Himachali food varies from region to region. The cuisine of Himachal Pradesh is largely based on the climate and topography of the state. While the everyday meal is the usual dal-chawal-subzi-roti, special dishes are cooked during festive occasions. Amongst festive food, the traditional meal, dham (lunch served in traditional occasions) finds instant mention. The traditional dham is celebrated with great enthusiasm. The dham offers one with an opportunity to be acquainted with the various delicacies of the state.

Dham is cooked only by botis (a particular caste of Brahmins who are hereditary chefs). Preparation for this elaborate mid-day meal begins the night before. The utensils used for cooking the food are normally brass ones called "batohi", "baltohi" or "charoti" in local languages. It is served in courses to people who sit on floor. The food is served on leaf plates called pattal or pattlu (in Kangri language and other Himachali/ Pahari languages). The dham includes plain aromatic rice, fried pulses or dal, spicy vegetable curry of red kidney beans and many desserts to satisfy one's appetite.

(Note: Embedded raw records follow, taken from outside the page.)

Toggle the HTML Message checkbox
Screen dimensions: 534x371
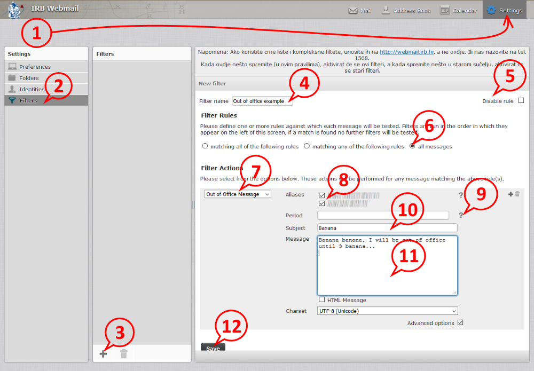pos(321,300)
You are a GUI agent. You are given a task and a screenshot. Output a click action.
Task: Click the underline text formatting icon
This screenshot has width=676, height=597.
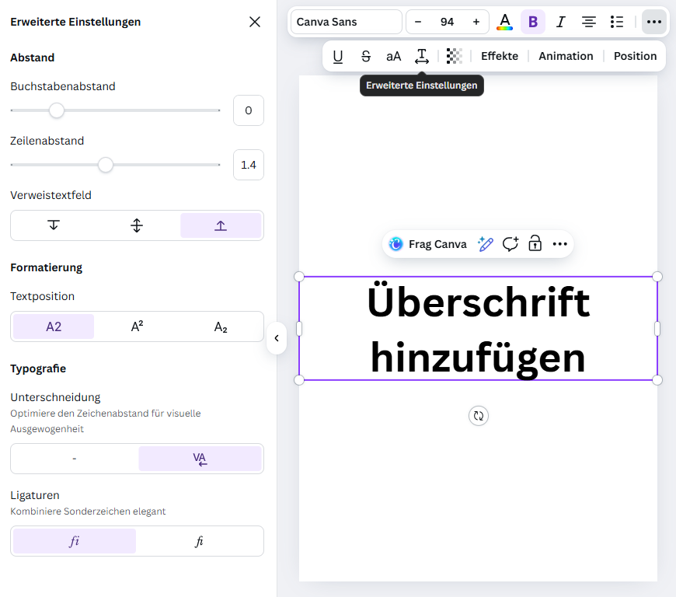[338, 56]
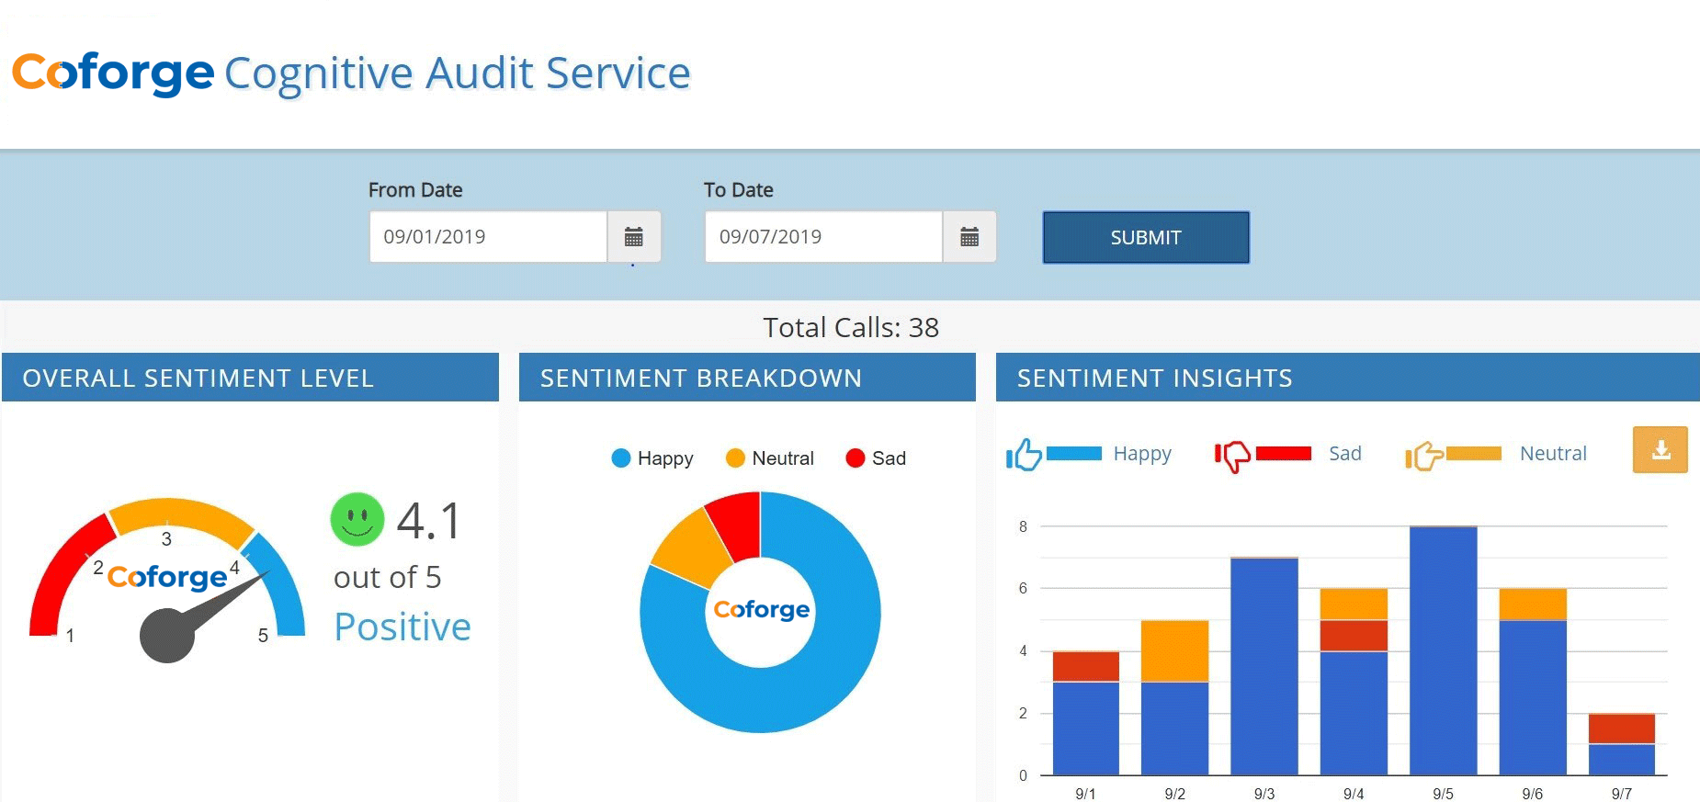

The traditional dham differs in every region of the state. The typical menu for dham would start with rice, sambhar and a madra of rajma (red kidney beans) or chole (chik pea) which is cooked in yoghurt which is prepared in unique style by adding approximately twenty spices. This is followed by mash dal, topped by khatta (sweet and sour sauce) made of tamarind and jaggery, paneer made by adding dahi and butter, curry, mukand bari, chohraiyan ka khatta. The dham ends with the mitha bhaat (dessert) (bhaat means rice in the Kangri Language and other Himachali/Pahari languages) – mithdee, a particular dish of sweet rice (made of boondi or bread crumbs etc.).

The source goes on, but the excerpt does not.